Takım arkadaşı Akgün’le birlikte Altıyol'da 'Gol' adlı bir
mağaza açmışlardı. Sevda işte o yıllarda Şükrü’ye aşık
oldu. (Şimdinin Devlet Devrim’i de Akgün’le flört ediyordu).
Bu beraberlik şöyle böyle 5 yıl kadar devam etmiş, Sevda
sinemaya gelince kopmuştu. Sonra başka bir aşk Sevda’yı
bütünüyle sardı. Adı devamlı olarak Tamer Yiğit’le söylenir
oldu. Sonunda Tamer’le de kesin olarak ayrıldı ve kısa bir süre
sonra peşpeşe haberler duyduk. «Ayrılık» haberinin duyulması
üzerine günlerden bir gün Sevda’nın annesinin Kadıköy’deki
evinin kapısı çalınmış ve Şükrü’nün büyükleri «Allahın
emri. Peygamberin kavliyle» Sevda’yı Şükrü’ye istemişlerdi.
Haber hemen Sevdaya uçurulmuş, Tamer'den ayrılmanın ruhi bunalımı
içinde «ilk aşkının» evlenme teklifini duyan Sevda, üzerinde
fazla düşünmeden teklifi kabul etmişti. Daha sonra, daha sakin
bir kafayla düşünen Sevda ilk kararından caymış, durumu
geçtiğimiz pazar bir mektupla Şükrü’ye bildirmişti.
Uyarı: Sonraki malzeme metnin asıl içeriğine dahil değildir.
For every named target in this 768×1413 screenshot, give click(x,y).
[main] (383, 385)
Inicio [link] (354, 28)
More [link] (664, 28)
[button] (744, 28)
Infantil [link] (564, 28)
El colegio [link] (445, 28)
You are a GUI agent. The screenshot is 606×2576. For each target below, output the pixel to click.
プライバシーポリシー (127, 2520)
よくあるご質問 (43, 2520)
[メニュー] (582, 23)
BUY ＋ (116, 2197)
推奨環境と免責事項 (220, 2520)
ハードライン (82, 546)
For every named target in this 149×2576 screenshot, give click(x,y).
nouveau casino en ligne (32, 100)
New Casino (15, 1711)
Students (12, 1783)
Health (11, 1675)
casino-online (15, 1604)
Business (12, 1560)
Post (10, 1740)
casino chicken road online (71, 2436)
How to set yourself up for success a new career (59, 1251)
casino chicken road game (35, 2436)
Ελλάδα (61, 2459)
Bu arada
bildiğimiz başka şeyler de vardı. Şükrü ile Sevda aileleriyle
birlikte bir gün oturup bu evlilik işini konuşmuşlar, Sevda’nın
nüfus kağıdı nikah işlemlerinin tamamlanması için Şükrü'ye
verilmiş, Şükrü'nün annesi pırlanta bir nişan yüzüğünü
«gelininin» parmağına takmıştı. Sevda bu yüzüğü de pazar
günü «kayınvalidesine» iade etmişti. Buna mukabil nüfus
cüzdanı hala Şükrü'lerdeydi. Bu arada Sevda’nın annesi Ayşin
hanım da kızı sinemaya girdikten sonra ilk defa konuşuyor, «Sevda
Şükrü'yle evlenmezse, onu evlatlıktan reddederim,» diyordu.
BİLİNMEYENLER
Sevda
Ferdağ cephesinde bildiklerimiz bunlardı.. Ya bilinmeyenler? Onları
da Sevda anlatacaktı bize... Konuşurken, sorularımızı
cevaplandırırken üstünde 'kararlı' insanlara has bir rahatlık
vardı. Tedirgin değildi. Buna mukabil gözlerinin altı mor
halkalarla çerçevelenmiş, yüzü süzülmüştü.
Sevda
sözlerine bizi doğrulamakla başladı. Tamer’le ayrılış sebebi
olarak gösterdiğimiz «evlenmenin gerçekleşmemesinde» yerden
göğe kadar haklıydık. Peki, Şükrü ile evlenme kararını nasıl
vermiş, daha önemlisi sonra bu karardan niçin caymıştı?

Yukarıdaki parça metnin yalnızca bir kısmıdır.